■ Description of the task
All the lines below should be set down exactly, with no picture carried into the copy.

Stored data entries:
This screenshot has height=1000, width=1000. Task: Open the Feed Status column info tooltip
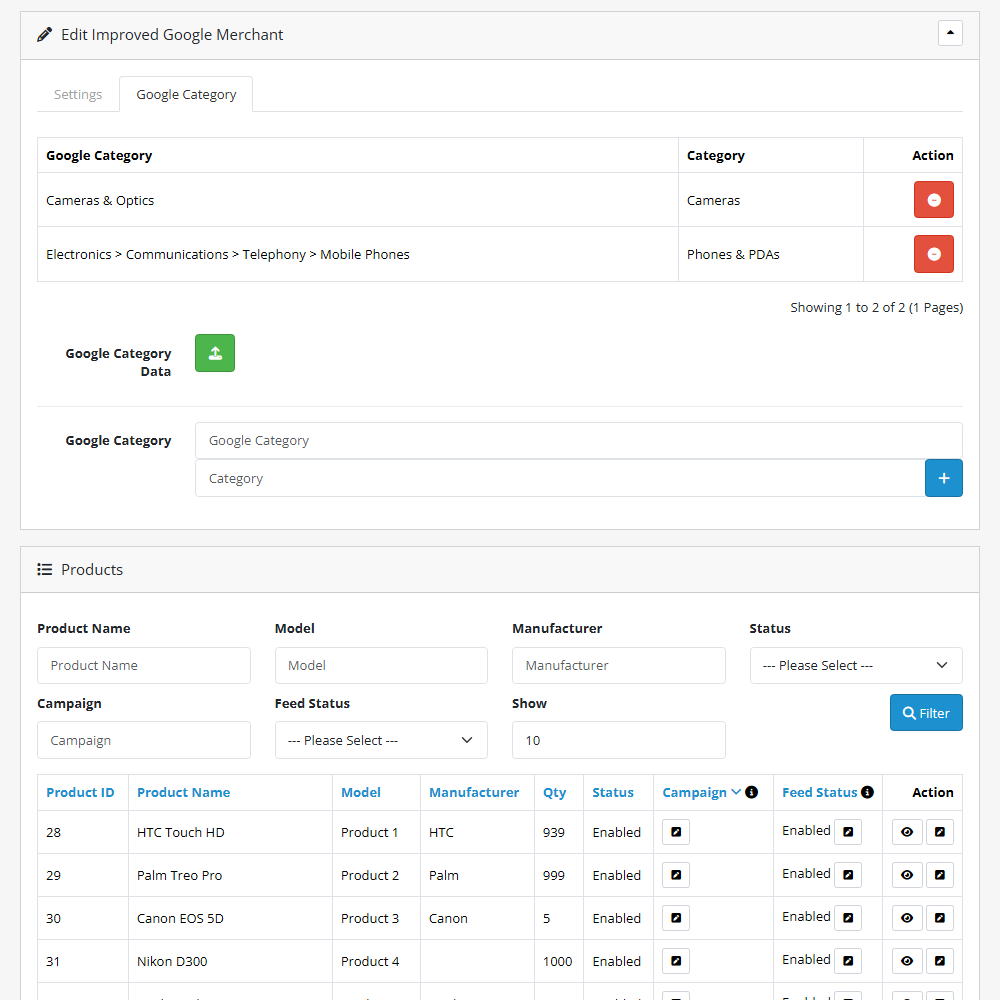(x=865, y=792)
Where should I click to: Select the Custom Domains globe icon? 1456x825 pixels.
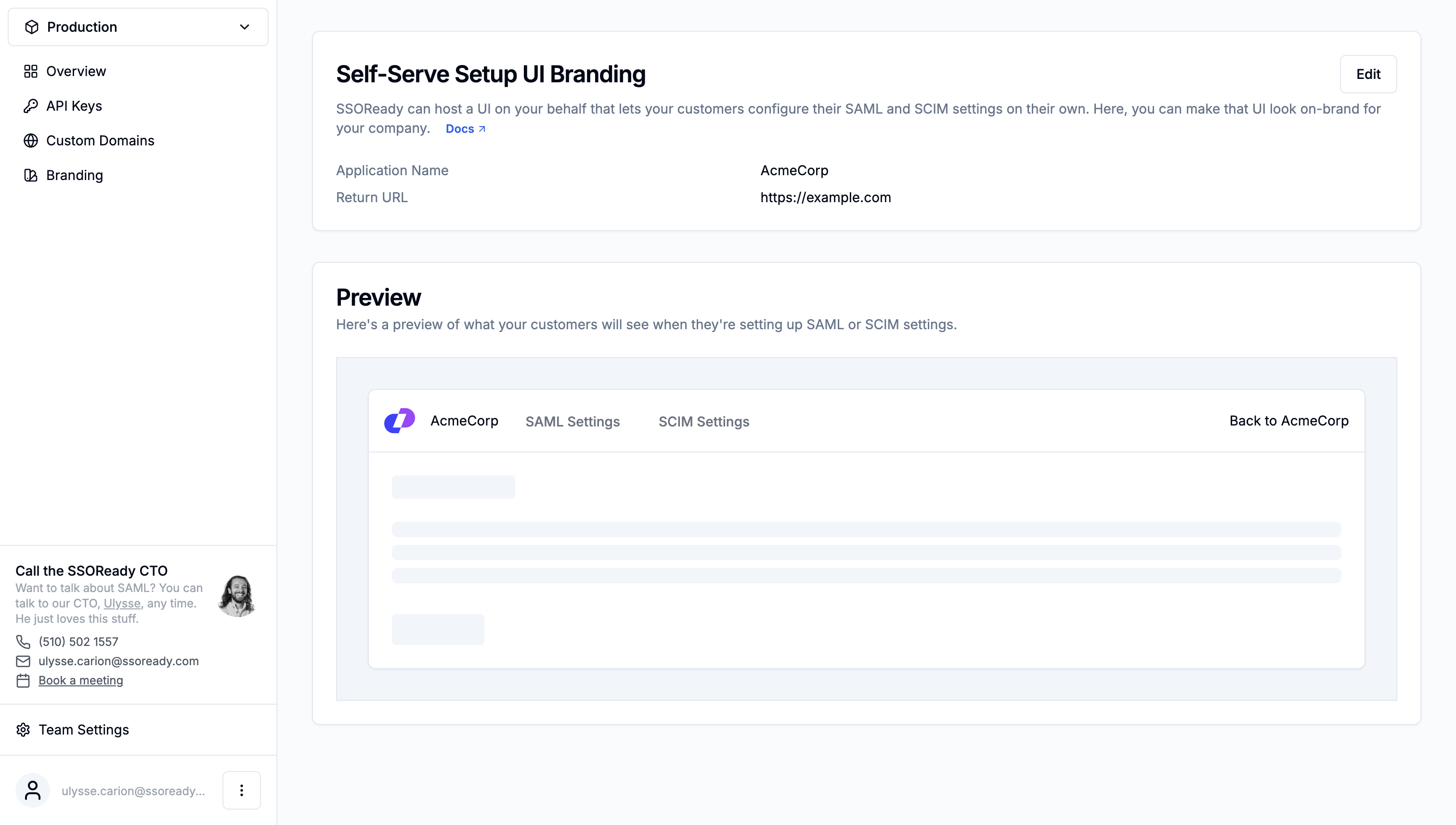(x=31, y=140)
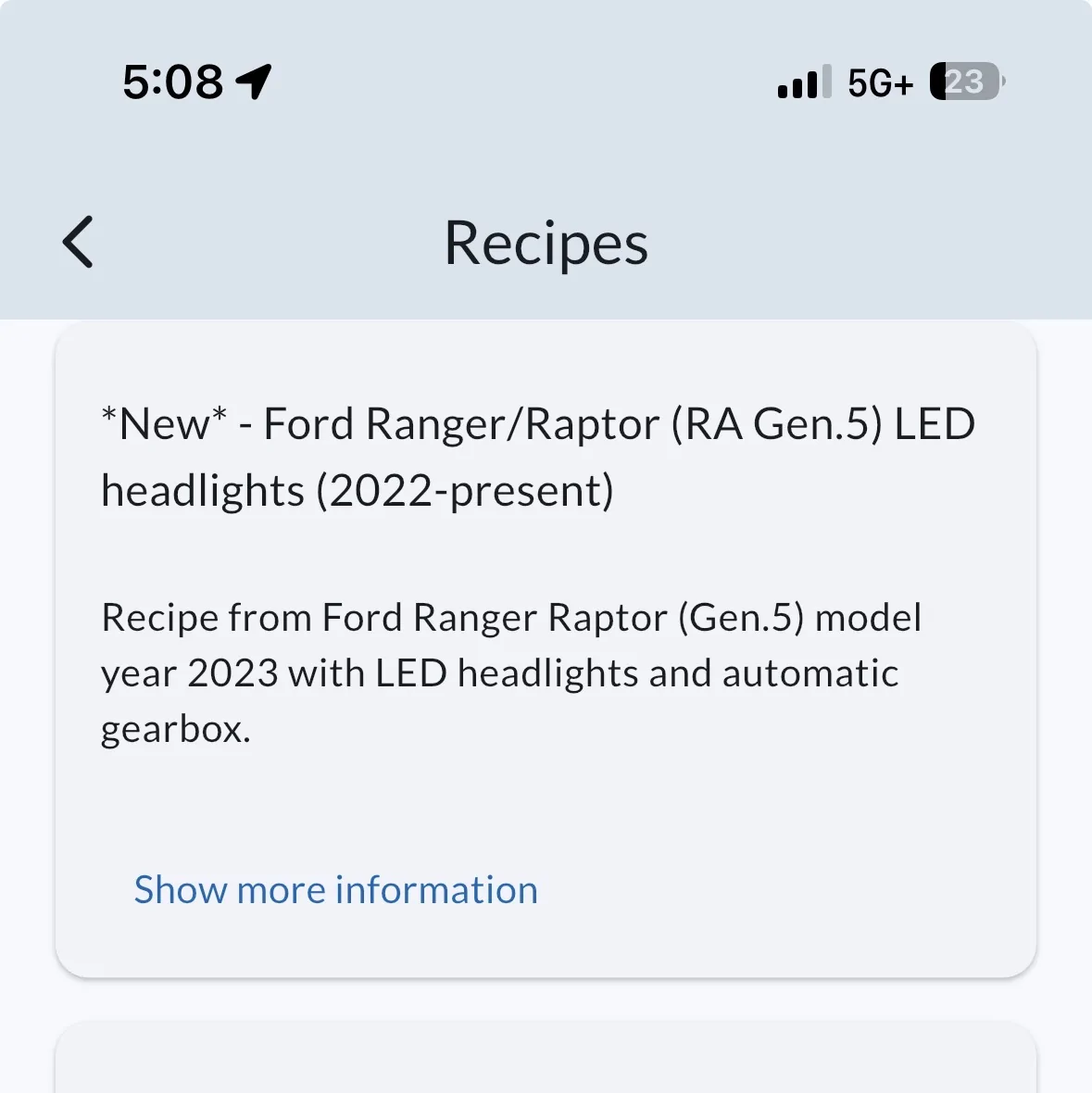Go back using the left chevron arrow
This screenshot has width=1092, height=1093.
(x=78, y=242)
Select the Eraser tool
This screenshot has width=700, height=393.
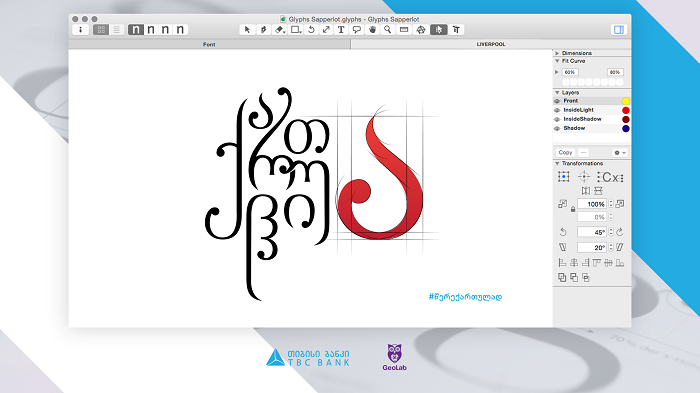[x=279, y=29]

■ Result of the exercise
This screenshot has height=1000, width=1000. Task: Open the Feed Status column info tooltip
(x=865, y=792)
Where should I click to: Select the Custom Domains globe icon? 1456x825 pixels.
(x=31, y=140)
Go back using the left chevron arrow
This screenshot has width=1092, height=1093.
(x=78, y=242)
Select the Eraser tool
This screenshot has width=700, height=393.
[x=279, y=29]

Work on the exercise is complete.